## THE TASK
Once the line containing "Click the Doll Samples header link" is found, copy it and each subsequent line exactly. Stop at the end of the records below.

## MATERIAL TO PROCESS
=== Begin Enclosure ===

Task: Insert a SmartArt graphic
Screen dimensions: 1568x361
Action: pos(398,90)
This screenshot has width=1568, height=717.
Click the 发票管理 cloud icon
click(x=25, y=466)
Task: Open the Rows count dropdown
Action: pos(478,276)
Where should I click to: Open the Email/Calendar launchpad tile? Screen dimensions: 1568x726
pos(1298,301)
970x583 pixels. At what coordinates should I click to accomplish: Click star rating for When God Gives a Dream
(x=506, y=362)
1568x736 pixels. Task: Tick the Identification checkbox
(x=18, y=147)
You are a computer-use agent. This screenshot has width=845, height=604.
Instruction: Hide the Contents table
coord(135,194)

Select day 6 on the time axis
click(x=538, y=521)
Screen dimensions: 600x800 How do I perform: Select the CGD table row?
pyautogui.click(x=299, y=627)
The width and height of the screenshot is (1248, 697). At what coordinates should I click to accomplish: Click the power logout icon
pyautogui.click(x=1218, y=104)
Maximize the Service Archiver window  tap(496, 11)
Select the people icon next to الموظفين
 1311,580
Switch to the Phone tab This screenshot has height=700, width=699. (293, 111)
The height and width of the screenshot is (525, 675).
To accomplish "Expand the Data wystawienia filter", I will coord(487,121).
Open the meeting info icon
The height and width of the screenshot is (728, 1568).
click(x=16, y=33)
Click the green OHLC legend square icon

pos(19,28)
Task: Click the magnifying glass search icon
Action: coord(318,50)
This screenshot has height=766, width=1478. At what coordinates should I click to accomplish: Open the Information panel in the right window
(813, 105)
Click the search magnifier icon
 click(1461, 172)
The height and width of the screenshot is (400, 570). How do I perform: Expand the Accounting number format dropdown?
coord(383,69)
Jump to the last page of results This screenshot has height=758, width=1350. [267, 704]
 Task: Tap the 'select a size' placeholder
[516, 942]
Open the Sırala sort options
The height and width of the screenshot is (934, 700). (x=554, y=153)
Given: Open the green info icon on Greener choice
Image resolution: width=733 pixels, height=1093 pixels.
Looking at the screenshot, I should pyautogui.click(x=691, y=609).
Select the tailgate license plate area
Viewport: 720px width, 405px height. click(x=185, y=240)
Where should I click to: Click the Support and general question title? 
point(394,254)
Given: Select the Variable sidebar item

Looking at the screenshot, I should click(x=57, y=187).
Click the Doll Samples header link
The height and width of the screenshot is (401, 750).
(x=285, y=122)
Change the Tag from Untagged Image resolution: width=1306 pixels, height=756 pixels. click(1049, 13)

=== End Enclosure ===

## SOLUTION FOR THIS PROBLEM
Click the Doll Samples header link
The height and width of the screenshot is (401, 750).
(x=285, y=122)
Change the Tag from Untagged Image resolution: width=1306 pixels, height=756 pixels. click(1049, 13)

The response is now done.